→ **TASK REQUIREMENTS**:
Copy the material below word for word, keeping every line unchanged.

→ **DATA IN THIS EXERCISE**:
────────────────────

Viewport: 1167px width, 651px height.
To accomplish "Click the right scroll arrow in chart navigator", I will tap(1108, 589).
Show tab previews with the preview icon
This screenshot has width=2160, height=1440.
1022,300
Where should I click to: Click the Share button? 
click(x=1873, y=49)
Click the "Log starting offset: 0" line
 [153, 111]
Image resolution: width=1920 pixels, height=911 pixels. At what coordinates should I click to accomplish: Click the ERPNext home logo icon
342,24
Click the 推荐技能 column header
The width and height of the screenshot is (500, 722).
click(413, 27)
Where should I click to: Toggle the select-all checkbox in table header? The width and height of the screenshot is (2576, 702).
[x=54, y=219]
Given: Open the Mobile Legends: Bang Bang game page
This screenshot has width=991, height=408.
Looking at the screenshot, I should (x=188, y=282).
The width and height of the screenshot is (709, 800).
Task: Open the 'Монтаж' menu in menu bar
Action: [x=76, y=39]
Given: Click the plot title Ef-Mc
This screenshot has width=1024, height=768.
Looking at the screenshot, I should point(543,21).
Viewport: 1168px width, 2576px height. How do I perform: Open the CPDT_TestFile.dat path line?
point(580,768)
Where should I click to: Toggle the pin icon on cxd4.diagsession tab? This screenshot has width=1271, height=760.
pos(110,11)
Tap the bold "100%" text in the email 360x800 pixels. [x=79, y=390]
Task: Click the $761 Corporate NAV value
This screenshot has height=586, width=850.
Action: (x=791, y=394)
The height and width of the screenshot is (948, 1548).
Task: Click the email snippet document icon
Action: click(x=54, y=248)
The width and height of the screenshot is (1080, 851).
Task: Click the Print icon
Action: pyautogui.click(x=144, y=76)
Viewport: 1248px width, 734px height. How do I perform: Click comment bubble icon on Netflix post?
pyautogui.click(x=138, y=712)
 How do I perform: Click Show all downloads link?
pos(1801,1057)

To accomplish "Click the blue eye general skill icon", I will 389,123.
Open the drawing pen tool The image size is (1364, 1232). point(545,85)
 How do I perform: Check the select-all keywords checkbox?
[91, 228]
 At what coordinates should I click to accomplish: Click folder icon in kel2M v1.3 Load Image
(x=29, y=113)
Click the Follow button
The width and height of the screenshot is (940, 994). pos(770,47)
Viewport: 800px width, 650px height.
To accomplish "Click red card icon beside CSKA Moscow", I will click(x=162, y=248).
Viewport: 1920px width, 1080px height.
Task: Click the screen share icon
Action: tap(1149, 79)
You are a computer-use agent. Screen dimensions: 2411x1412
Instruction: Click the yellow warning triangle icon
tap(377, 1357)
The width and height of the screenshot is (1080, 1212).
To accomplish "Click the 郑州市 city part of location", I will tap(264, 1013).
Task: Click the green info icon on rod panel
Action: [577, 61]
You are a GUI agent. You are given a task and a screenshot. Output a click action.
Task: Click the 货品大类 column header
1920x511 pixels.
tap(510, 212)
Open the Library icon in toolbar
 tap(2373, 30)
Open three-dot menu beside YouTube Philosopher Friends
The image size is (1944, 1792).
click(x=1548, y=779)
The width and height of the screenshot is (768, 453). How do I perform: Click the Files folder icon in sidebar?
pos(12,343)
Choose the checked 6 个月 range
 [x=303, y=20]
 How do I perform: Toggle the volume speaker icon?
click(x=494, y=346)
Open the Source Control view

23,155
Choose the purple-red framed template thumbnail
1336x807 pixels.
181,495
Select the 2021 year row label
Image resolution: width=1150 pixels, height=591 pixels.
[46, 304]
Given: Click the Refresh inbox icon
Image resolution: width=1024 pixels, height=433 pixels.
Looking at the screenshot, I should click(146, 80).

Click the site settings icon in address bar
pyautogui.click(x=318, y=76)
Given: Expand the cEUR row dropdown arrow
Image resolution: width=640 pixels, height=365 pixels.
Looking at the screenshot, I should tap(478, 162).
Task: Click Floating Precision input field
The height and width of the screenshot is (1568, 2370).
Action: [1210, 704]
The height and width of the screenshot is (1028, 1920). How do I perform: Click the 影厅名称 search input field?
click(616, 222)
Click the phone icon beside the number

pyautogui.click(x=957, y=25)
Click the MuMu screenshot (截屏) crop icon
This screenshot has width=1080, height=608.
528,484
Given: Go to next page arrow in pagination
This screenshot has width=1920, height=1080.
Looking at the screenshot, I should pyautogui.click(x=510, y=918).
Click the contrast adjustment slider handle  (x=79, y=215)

────────────────────

→ **RESPONSE FOR THIS EXERCISE**:
Viewport: 1167px width, 651px height.
To accomplish "Click the right scroll arrow in chart navigator", I will tap(1108, 589).
Show tab previews with the preview icon
This screenshot has width=2160, height=1440.
1022,300
Where should I click to: Click the Share button? 
click(x=1873, y=49)
Click the "Log starting offset: 0" line
 [153, 111]
Image resolution: width=1920 pixels, height=911 pixels. At what coordinates should I click to accomplish: Click the ERPNext home logo icon
342,24
Click the 推荐技能 column header
The width and height of the screenshot is (500, 722).
click(413, 27)
Where should I click to: Toggle the select-all checkbox in table header? The width and height of the screenshot is (2576, 702).
[x=54, y=219]
Given: Open the Mobile Legends: Bang Bang game page
This screenshot has width=991, height=408.
Looking at the screenshot, I should (x=188, y=282).
The width and height of the screenshot is (709, 800).
Task: Open the 'Монтаж' menu in menu bar
Action: [x=76, y=39]
Given: Click the plot title Ef-Mc
This screenshot has width=1024, height=768.
Looking at the screenshot, I should point(543,21).
Viewport: 1168px width, 2576px height. How do I perform: Open the CPDT_TestFile.dat path line?
point(580,768)
Where should I click to: Toggle the pin icon on cxd4.diagsession tab? This screenshot has width=1271, height=760.
pos(110,11)
Tap the bold "100%" text in the email 360x800 pixels. [x=79, y=390]
Task: Click the $761 Corporate NAV value
This screenshot has height=586, width=850.
Action: (x=791, y=394)
The height and width of the screenshot is (948, 1548).
Task: Click the email snippet document icon
Action: click(x=54, y=248)
The width and height of the screenshot is (1080, 851).
Task: Click the Print icon
Action: pyautogui.click(x=144, y=76)
Viewport: 1248px width, 734px height. How do I perform: Click comment bubble icon on Netflix post?
pyautogui.click(x=138, y=712)
 How do I perform: Click Show all downloads link?
pos(1801,1057)

To accomplish "Click the blue eye general skill icon", I will 389,123.
Open the drawing pen tool The image size is (1364, 1232). point(545,85)
 How do I perform: Check the select-all keywords checkbox?
[91, 228]
 At what coordinates should I click to accomplish: Click folder icon in kel2M v1.3 Load Image
(x=29, y=113)
Click the Follow button
The width and height of the screenshot is (940, 994). pos(770,47)
Viewport: 800px width, 650px height.
To accomplish "Click red card icon beside CSKA Moscow", I will click(x=162, y=248).
Viewport: 1920px width, 1080px height.
Task: Click the screen share icon
Action: tap(1149, 79)
You are a computer-use agent. Screen dimensions: 2411x1412
Instruction: Click the yellow warning triangle icon
tap(377, 1357)
The width and height of the screenshot is (1080, 1212).
To accomplish "Click the 郑州市 city part of location", I will tap(264, 1013).
Task: Click the green info icon on rod panel
Action: [577, 61]
You are a GUI agent. You are given a task and a screenshot. Output a click action.
Task: Click the 货品大类 column header
1920x511 pixels.
tap(510, 212)
Open the Library icon in toolbar
 tap(2373, 30)
Open three-dot menu beside YouTube Philosopher Friends
The image size is (1944, 1792).
click(x=1548, y=779)
The width and height of the screenshot is (768, 453). How do I perform: Click the Files folder icon in sidebar?
pos(12,343)
Choose the checked 6 个月 range
 [x=303, y=20]
 How do I perform: Toggle the volume speaker icon?
click(x=494, y=346)
Open the Source Control view

23,155
Choose the purple-red framed template thumbnail
1336x807 pixels.
181,495
Select the 2021 year row label
Image resolution: width=1150 pixels, height=591 pixels.
[46, 304]
Given: Click the Refresh inbox icon
Image resolution: width=1024 pixels, height=433 pixels.
Looking at the screenshot, I should click(146, 80).

Click the site settings icon in address bar
pyautogui.click(x=318, y=76)
Given: Expand the cEUR row dropdown arrow
Image resolution: width=640 pixels, height=365 pixels.
Looking at the screenshot, I should tap(478, 162).
Task: Click Floating Precision input field
The height and width of the screenshot is (1568, 2370).
Action: [1210, 704]
The height and width of the screenshot is (1028, 1920). How do I perform: Click the 影厅名称 search input field?
click(616, 222)
Click the phone icon beside the number

pyautogui.click(x=957, y=25)
Click the MuMu screenshot (截屏) crop icon
This screenshot has width=1080, height=608.
528,484
Given: Go to next page arrow in pagination
This screenshot has width=1920, height=1080.
Looking at the screenshot, I should pyautogui.click(x=510, y=918).
Click the contrast adjustment slider handle  (x=79, y=215)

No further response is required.